Jongleurs. Faiſeurs de tours de gibeciere, qui par leurs tours merveilleux en impoſent au vulgaire dans toutes les nations. Les Prêtres des religions fauſſes ſont de faux jongleurs ou des fripons ; les Prêtres de la vraye religion ſont les jongleurs véritables que l’on doit reſpecter, ſur-tout quand ils ſont à portée de jouer de mauvais tours.

Joſeph (S.) C’eſt le Pere putatif de Dieu le fils ; le modele des bons maris, le Patron des Cocus. Il étoit ſujet à avoir des viſions cornues tandis que ſa chere moitié ſe divertiſſoit avec Dieu ou ſes Anges, ou bien avec Pantere.

Joug. Le Joug du Seigneur eſt doux, ſon fardeau eſt léger. Pour les porter plus leſtement il s’agit ſeulement d’avoir des épaules bien fortes, une échine bien ſouple, & de donner ſa bourſe à porter aux voituriers qui nous attelent.

Jubilé. Tems de récréation & de gayeté que le Pape accorde à ſes Brébis pour s’ébaudir dans le pré ſpirituel par mille pratiques amuſantes, qui contribuent toujours à fumer le terrein de l’Egliſe.

Judée. Pays pierreux & ſtérile, à peu près auſſi vaſte que le Royaume d’Ivetot, qui, par un miracle ſurprenant, produiſoit à ſes Rois autant de revenus que l’Europe entiere, les fraix de la tribu de Levi déduits.

Jugement dernier. Quand le Pere Eternel en aura aſſez des ſotiſes qu’il fait faire, qu’il laiſſe faire, ou qu’il permet de faire à ſes créatures, qu’il a fait ſi ſottes, il les raſſemblera toutes dans la petite vallée de Joſaphat, pour leur faire rendre compte de leurs ſotiſes, comme s’il n’en eût point connoiſſance ; après quoi l’on aſſure qu’il fermera boutique pour toujours, & l’univers n’aura plus ni Théologiens ni Théologie, pour le punir de n’en avoir pas mieux ſû profiter. Le jugement dernier ſera précédé d’un jugement particulier, dans lequel chaque homme après ſa mort rendra compte à Dieu, qui ſait tout, des actions qu’il pourroit ignorer.

Jugemens téméraires. Ils ſont défendus par l’Evangile, ſur-tout aux laïques qui ne doivent jamais juger la conduite de leurs guides ſpirituels. S’ils trouvoient un Evêque ou un Abbé en mauvais lieu, ils devroient préſumer que c’eſt pour le bien des ames, & pour la plus grande gloire de la Divinité, qui ne peut-être fâchée que ſes gens ſe réjouiſſent.

Juifs.
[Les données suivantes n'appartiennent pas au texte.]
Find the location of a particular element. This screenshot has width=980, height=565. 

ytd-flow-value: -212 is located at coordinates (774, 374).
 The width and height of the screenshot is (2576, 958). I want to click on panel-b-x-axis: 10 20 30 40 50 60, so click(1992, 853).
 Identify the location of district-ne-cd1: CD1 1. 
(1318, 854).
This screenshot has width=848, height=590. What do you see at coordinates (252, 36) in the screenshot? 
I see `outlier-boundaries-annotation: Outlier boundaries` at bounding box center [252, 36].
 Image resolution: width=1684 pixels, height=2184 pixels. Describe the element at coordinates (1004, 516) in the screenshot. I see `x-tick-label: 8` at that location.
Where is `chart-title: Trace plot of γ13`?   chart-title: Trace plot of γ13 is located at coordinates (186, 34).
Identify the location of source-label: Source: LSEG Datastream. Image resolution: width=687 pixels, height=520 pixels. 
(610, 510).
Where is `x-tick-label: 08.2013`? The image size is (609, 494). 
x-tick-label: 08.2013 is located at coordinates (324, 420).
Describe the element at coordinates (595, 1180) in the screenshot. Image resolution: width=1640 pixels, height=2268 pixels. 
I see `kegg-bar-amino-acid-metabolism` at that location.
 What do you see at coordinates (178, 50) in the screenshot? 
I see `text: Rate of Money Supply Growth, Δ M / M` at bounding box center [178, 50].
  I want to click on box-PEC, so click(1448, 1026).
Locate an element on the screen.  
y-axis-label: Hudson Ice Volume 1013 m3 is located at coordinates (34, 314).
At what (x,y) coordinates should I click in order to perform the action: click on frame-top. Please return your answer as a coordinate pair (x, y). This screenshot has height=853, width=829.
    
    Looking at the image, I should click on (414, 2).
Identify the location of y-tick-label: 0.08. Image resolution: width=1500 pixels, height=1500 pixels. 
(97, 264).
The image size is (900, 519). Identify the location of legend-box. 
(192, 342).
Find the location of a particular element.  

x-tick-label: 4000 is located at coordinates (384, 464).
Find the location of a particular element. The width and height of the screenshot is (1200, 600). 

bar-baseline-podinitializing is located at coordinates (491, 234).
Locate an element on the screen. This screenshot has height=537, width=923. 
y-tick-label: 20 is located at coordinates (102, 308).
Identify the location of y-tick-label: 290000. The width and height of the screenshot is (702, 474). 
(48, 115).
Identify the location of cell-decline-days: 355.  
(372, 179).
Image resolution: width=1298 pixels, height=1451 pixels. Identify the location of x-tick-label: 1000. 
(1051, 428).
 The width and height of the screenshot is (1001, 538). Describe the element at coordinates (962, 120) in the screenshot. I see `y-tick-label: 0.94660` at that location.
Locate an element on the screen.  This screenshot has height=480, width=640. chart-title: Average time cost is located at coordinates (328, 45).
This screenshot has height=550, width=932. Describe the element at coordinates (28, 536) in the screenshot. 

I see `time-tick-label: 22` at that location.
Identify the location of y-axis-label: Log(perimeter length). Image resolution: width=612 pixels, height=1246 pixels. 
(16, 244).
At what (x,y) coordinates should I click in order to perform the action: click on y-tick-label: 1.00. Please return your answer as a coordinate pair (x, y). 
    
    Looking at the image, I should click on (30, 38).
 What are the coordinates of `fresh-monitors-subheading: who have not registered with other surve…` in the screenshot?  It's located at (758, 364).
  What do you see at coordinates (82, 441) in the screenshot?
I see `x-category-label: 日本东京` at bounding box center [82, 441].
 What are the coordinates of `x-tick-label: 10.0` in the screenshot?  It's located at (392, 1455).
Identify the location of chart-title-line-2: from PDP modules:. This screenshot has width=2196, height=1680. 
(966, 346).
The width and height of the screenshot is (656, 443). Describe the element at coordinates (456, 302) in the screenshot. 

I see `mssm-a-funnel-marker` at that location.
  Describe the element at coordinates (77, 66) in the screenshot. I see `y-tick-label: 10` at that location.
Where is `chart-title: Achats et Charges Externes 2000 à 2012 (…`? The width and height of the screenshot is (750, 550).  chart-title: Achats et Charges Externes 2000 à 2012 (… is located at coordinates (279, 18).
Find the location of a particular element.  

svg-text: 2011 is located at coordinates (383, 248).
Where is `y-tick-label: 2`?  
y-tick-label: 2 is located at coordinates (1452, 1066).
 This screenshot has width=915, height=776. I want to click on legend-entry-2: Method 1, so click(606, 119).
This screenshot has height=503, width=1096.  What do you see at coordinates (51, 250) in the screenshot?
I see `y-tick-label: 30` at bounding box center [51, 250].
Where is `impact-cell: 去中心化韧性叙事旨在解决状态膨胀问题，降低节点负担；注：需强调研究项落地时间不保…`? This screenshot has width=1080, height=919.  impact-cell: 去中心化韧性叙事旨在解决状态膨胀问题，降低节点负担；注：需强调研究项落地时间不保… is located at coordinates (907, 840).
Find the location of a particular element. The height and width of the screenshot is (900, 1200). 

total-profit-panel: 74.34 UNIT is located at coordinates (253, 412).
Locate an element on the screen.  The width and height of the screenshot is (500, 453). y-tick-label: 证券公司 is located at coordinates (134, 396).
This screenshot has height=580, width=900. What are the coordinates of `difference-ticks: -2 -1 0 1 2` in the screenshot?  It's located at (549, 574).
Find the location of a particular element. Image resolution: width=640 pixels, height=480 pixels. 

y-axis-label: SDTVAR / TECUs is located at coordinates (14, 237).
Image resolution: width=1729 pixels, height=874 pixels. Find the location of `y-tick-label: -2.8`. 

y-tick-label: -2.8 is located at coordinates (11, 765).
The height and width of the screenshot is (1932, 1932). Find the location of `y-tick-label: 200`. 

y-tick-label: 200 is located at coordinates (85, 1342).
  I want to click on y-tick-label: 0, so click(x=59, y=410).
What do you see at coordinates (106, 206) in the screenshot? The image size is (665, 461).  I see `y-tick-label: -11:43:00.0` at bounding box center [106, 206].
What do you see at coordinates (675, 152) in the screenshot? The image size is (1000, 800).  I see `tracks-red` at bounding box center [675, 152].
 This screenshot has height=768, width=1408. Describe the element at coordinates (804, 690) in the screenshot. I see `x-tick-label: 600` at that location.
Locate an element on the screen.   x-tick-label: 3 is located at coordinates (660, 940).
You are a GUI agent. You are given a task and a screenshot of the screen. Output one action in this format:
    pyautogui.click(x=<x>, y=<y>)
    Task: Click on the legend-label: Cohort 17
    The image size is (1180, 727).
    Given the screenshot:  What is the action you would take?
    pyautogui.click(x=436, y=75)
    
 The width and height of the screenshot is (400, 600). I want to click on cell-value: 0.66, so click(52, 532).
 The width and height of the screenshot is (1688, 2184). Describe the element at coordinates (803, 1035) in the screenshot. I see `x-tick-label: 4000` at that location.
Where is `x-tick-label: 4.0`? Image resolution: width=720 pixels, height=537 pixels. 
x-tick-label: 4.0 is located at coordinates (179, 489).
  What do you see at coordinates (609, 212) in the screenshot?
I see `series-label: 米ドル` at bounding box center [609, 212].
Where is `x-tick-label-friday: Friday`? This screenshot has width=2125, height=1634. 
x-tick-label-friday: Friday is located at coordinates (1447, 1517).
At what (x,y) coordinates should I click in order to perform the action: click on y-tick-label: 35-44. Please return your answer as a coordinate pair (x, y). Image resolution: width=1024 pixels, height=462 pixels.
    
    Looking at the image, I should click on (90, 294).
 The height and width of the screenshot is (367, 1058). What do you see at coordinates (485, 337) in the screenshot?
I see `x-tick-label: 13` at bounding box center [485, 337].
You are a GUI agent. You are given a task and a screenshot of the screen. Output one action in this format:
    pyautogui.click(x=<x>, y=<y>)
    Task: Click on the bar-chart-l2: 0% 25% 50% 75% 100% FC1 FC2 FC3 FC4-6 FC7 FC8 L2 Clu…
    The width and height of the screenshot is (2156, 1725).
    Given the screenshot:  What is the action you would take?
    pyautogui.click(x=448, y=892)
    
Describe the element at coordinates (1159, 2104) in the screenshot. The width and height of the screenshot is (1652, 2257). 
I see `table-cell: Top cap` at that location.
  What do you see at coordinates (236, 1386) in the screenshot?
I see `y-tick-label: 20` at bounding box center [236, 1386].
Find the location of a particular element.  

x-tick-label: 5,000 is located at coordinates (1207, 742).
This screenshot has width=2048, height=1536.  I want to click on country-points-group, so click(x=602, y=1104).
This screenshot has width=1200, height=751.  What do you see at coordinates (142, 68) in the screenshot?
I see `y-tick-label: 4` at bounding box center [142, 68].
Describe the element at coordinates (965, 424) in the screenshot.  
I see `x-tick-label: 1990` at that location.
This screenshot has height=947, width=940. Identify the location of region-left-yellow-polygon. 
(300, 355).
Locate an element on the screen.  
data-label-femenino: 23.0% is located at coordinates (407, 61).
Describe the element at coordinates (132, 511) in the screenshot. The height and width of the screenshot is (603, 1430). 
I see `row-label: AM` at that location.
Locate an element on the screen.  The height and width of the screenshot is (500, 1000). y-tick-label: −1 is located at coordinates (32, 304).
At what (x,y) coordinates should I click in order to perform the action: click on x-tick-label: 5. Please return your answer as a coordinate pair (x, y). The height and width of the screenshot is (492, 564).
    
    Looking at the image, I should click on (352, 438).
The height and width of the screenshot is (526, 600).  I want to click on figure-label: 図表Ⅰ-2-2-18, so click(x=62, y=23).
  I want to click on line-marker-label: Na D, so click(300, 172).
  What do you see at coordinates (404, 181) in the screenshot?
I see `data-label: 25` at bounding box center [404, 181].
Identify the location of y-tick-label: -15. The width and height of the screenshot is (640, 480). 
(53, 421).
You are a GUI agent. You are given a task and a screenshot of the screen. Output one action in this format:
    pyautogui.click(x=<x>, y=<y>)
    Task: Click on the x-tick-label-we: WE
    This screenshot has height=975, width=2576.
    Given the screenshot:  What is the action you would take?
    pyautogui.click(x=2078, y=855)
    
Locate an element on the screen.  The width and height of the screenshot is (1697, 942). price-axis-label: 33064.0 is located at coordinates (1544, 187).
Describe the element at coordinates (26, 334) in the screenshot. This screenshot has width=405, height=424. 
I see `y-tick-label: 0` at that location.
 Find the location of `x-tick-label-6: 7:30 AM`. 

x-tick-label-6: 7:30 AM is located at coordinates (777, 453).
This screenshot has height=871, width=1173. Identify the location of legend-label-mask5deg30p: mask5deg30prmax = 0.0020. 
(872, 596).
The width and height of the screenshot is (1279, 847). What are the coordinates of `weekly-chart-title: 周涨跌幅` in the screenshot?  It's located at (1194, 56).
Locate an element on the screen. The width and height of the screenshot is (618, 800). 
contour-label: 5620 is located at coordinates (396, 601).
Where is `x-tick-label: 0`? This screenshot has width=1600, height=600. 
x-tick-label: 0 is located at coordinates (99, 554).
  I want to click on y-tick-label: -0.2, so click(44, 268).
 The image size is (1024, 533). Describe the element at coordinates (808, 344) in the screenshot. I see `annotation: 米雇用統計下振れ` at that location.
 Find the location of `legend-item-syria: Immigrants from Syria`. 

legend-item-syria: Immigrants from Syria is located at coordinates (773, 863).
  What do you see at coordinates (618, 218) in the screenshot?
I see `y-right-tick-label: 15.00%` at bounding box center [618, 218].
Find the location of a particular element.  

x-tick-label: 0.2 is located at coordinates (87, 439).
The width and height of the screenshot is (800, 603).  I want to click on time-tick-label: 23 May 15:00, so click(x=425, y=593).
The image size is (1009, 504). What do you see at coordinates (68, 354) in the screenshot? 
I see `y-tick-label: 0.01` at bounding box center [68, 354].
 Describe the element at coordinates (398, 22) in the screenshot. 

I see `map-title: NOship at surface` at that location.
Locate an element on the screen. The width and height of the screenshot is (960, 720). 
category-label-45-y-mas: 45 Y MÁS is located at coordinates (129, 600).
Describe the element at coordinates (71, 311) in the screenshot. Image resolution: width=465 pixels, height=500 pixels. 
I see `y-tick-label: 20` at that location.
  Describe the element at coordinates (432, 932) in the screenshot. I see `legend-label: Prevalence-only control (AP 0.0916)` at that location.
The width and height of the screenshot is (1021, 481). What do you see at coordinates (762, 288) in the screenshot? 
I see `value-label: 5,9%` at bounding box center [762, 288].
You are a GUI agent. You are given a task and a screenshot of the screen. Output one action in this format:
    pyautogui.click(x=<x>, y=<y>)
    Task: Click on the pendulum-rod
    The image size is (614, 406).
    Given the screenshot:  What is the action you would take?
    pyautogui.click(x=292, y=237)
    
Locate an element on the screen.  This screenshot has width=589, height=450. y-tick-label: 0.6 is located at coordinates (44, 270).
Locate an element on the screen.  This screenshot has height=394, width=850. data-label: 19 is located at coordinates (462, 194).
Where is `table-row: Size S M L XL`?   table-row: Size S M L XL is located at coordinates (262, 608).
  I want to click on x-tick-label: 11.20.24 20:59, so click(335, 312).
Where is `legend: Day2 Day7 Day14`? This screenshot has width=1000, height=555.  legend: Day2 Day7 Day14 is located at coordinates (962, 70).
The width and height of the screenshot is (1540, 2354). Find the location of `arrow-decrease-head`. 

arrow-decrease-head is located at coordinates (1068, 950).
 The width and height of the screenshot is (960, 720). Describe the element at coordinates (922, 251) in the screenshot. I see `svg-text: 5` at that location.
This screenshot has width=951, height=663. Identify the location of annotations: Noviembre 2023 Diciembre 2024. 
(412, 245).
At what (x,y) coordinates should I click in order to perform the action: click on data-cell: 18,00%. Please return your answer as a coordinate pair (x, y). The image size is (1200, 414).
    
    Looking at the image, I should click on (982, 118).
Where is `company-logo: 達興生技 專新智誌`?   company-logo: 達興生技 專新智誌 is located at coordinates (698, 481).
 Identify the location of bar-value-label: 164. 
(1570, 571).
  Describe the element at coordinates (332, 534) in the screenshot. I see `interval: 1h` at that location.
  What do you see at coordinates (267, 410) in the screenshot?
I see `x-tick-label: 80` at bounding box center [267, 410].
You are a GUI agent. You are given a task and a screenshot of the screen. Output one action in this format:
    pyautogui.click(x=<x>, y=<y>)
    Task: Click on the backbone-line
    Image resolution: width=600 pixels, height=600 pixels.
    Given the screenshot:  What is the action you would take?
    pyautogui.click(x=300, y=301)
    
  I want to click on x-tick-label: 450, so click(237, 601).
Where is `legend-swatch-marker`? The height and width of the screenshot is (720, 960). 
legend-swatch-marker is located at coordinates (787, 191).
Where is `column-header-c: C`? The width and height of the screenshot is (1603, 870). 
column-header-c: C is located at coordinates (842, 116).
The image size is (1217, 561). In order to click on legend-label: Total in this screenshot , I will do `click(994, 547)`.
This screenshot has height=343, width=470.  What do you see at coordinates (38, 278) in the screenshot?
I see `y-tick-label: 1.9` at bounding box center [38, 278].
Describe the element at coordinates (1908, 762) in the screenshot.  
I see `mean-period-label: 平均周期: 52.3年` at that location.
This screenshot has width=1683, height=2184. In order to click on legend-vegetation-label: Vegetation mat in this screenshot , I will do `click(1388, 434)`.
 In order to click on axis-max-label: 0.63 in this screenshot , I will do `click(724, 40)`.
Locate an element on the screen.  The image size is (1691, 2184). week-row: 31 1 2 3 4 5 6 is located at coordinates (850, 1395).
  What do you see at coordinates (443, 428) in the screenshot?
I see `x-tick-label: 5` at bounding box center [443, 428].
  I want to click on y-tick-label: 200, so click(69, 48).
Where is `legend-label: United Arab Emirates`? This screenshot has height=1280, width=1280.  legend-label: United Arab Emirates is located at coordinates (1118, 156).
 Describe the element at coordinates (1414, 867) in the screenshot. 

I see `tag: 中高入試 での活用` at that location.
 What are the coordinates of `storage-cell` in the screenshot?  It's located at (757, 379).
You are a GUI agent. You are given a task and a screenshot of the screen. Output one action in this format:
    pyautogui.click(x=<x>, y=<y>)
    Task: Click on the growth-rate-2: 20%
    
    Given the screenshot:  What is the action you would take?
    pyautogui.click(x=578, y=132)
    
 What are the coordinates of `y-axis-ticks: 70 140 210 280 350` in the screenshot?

Nation remplie d’aménité, compoſée de ladres, de galleux, de rogneux, d’uſuriers, de filoux, dont le Dieu de l’univers, épris de ſes belles qualités, eſt jadis tombé amoureux, ce qui lui a fait dire & faire bien des ſotiſes : il en eſt bien revenu aujourd’hui depuis que les Juifs lui ont pendu ſon fils, il ne veut plus que des Juifs grillés ; l’inquiſition eſt chargée d’en fournir ſa cuiſine.

Juſtes. Ce ſont ceux des Chrétiens qui ont l’avantage excluſif de plaire à la Divinité. La terre leur appartient de droit, ils peuvent s’en emparer quand ils ſont les plus forts.

Juſtice divine. Elle ne reſſemble aucunement à la juſtice humaine : cependant les Théologiens ſavent très-bien ce que c’eſt. C’eſt par un effet de la juſtice Théologique que Dieu fait porter à tous les hommes la peine d’une faute commiſe par un ſeul ; c’eſt par juſtice qu’il a fait mourir ſon cher fils innocent pour appaiſer ſa propre juſtice ; c’eſt par juſtice qu’il cuit éternellement tous ceux à qui il refuſe ſa grace ; c’eſt par juſtice que les Prêtres font brûler ceux qui n’ont pas reçu la grace de penſer tout comme eux. D’où l’on voit que la juſtice Théologique ou divine n’a rien de commun avec ce que les hommes ont appellé juſtice.